- **DIRECTIONS FOR THIS TASK**
Render the rows from the line containing "Describe the element at coordinates (54, 189)" through the final line of the rows as a JSON list of strings, one string per line, skipping any blank lines. Leave the pictures out of your answer.

- **DATASET RECORDS**

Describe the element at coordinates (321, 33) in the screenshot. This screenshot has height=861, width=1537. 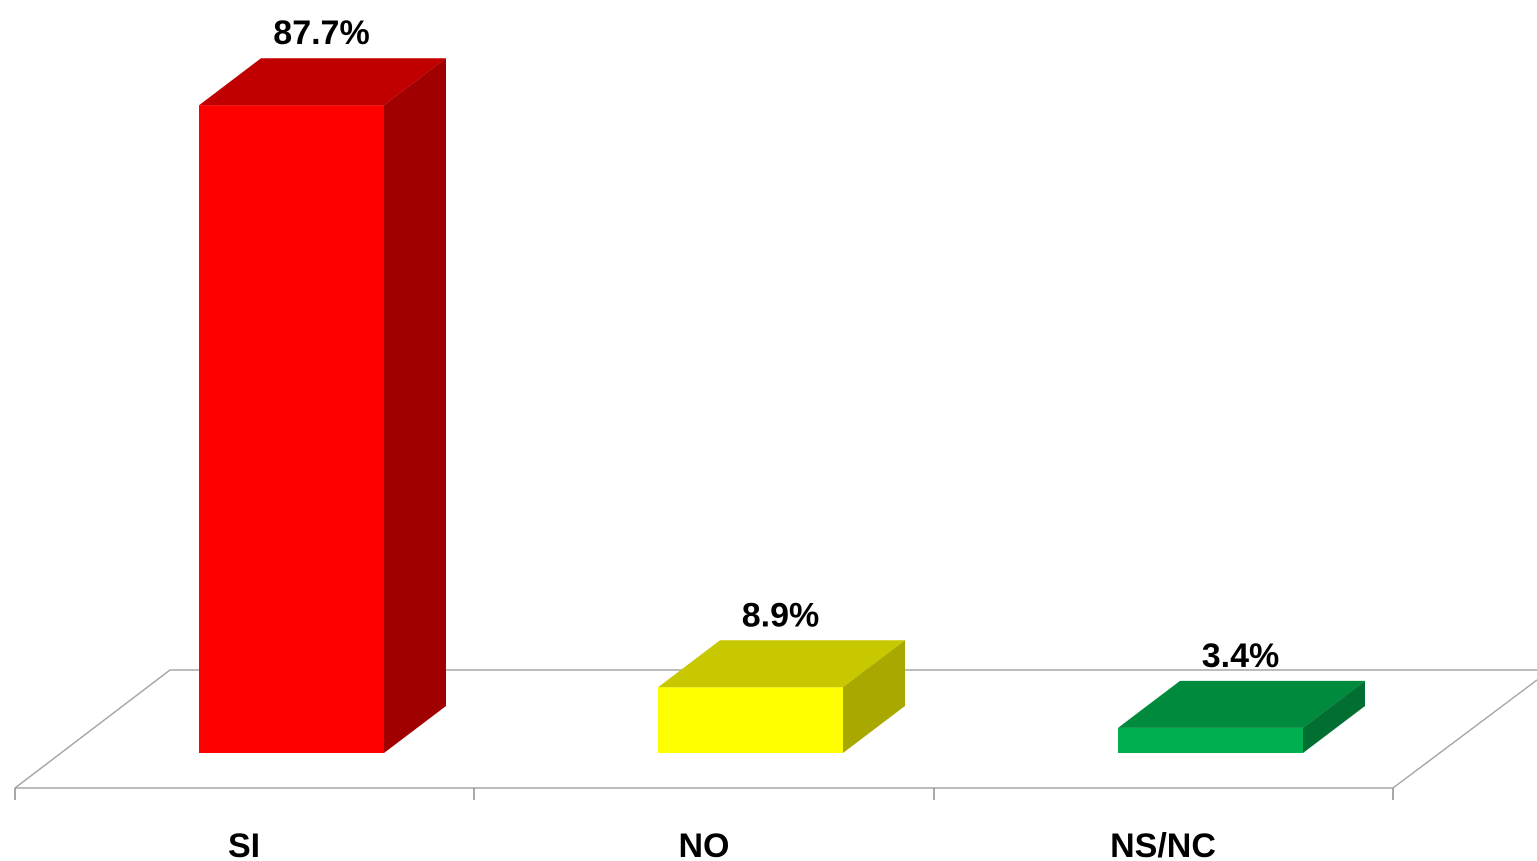
I see `data-label: 87.7%` at that location.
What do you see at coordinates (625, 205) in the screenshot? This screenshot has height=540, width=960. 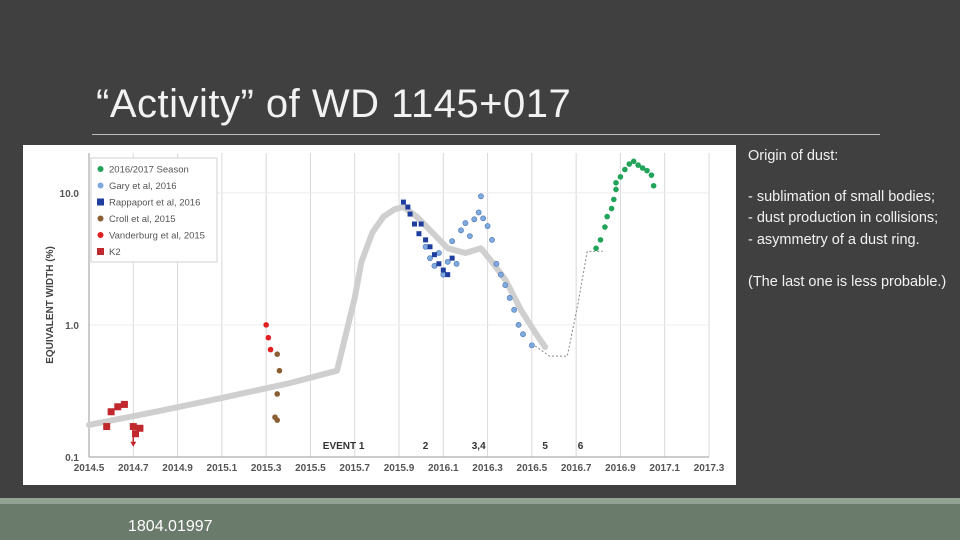 I see `series-2016-2017-season` at bounding box center [625, 205].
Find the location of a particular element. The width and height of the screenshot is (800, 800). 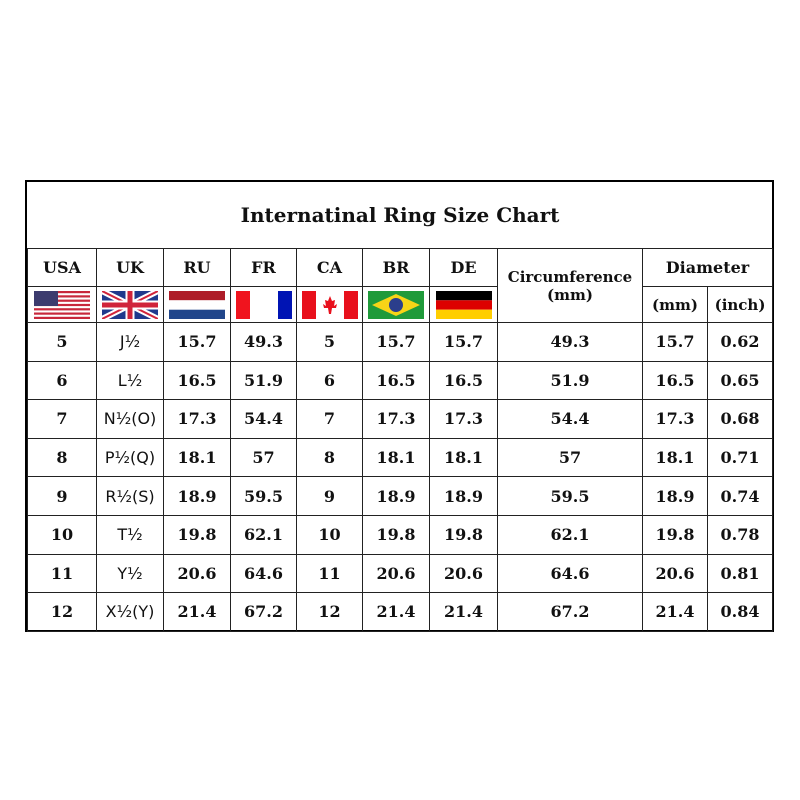

header-de: DE is located at coordinates (464, 268).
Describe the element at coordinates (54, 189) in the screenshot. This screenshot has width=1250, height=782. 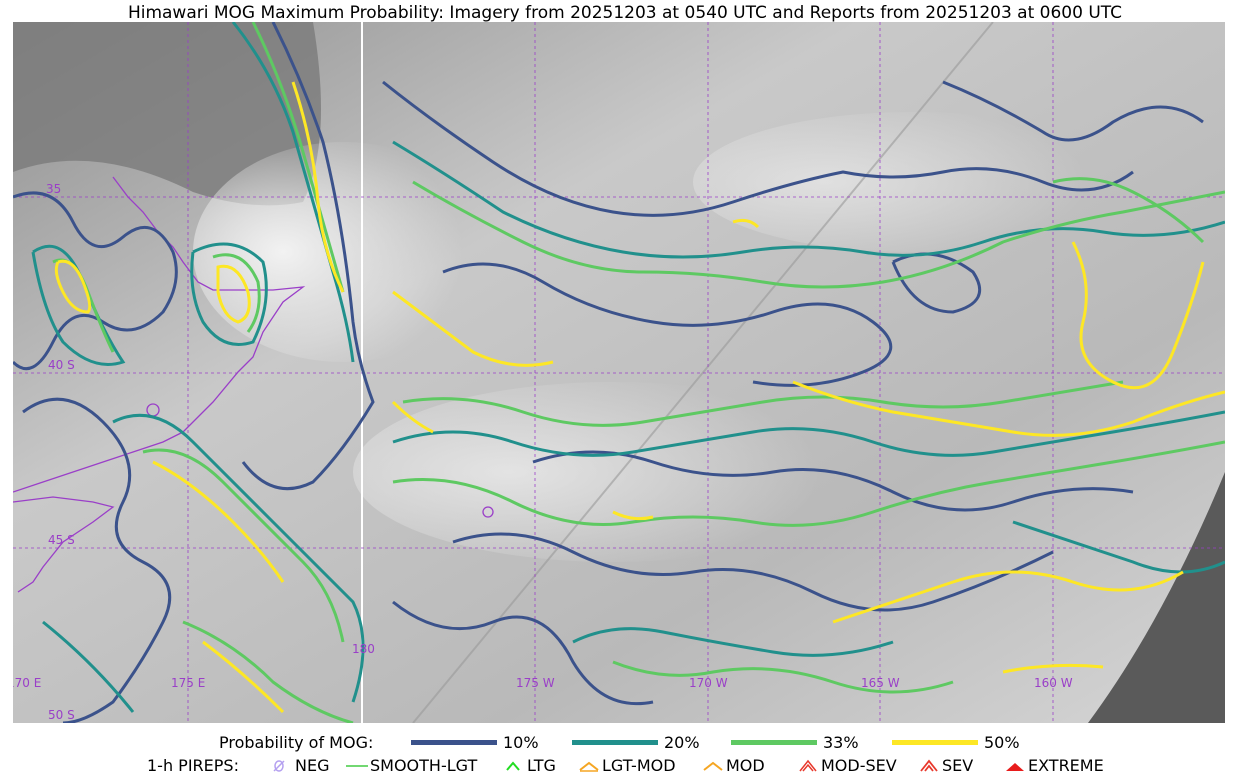
I see `lat-label-35: 35` at that location.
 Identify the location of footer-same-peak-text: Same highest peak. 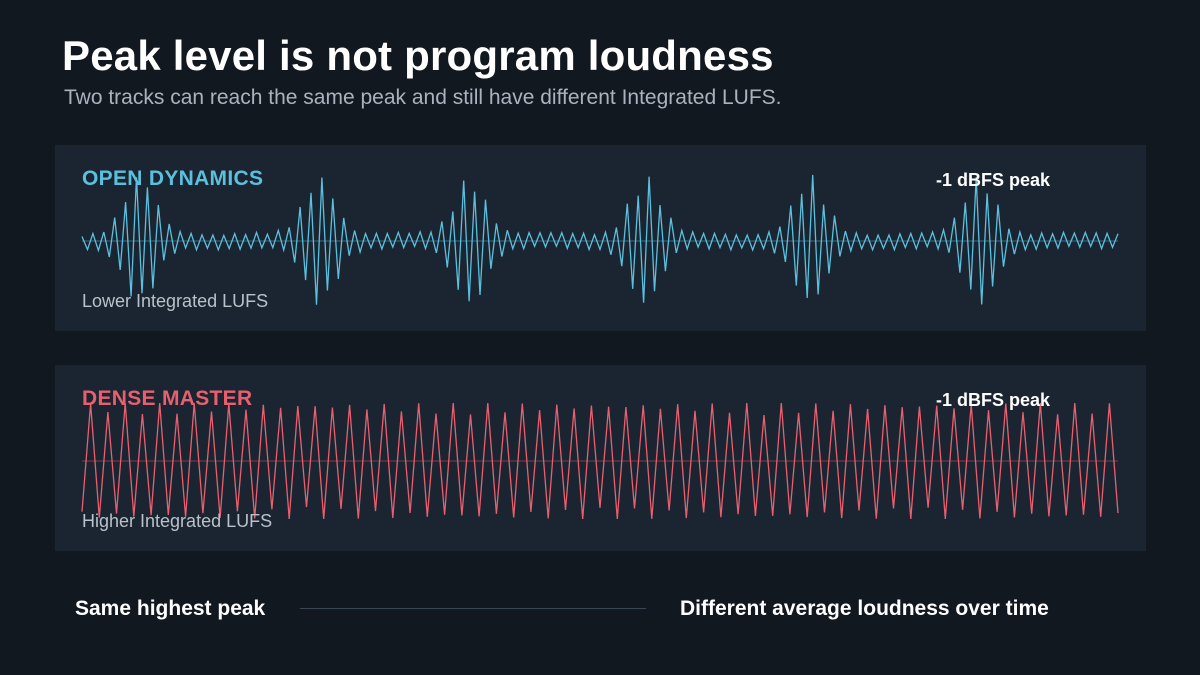
(170, 608).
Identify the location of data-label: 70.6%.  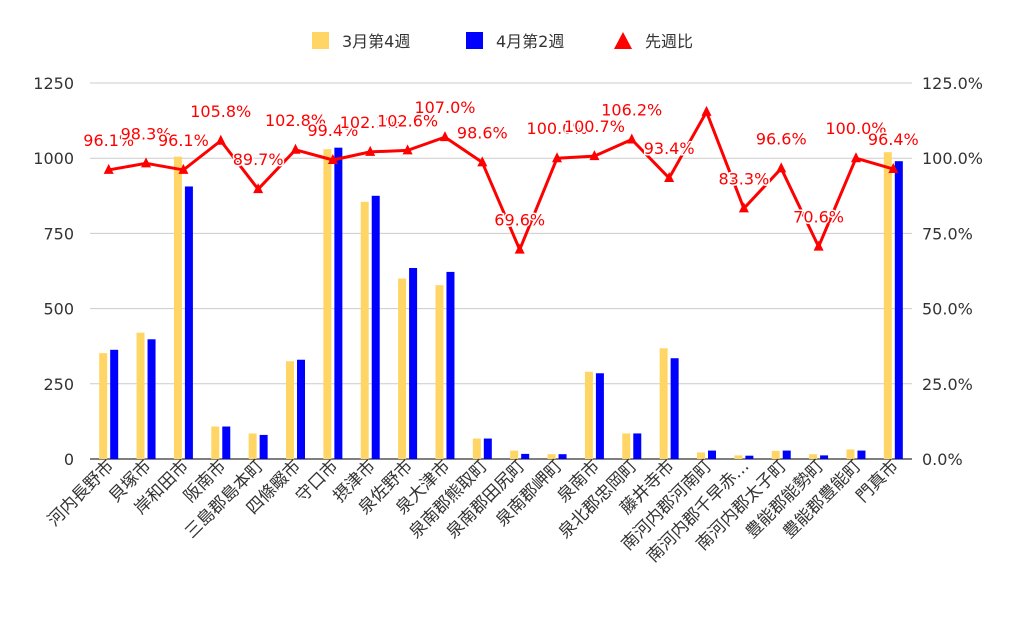
(818, 218).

- **COMPLETED TASK**
[
  "Describe the element at coordinates (54, 189) in the screenshot. This screenshot has width=1250, height=782. ",
  "I see `lat-label-35: 35` at that location.",
  " Identify the location of footer-same-peak-text: Same highest peak. ",
  "(170, 608).",
  "Identify the location of data-label: 70.6%.  ",
  "(818, 218)."
]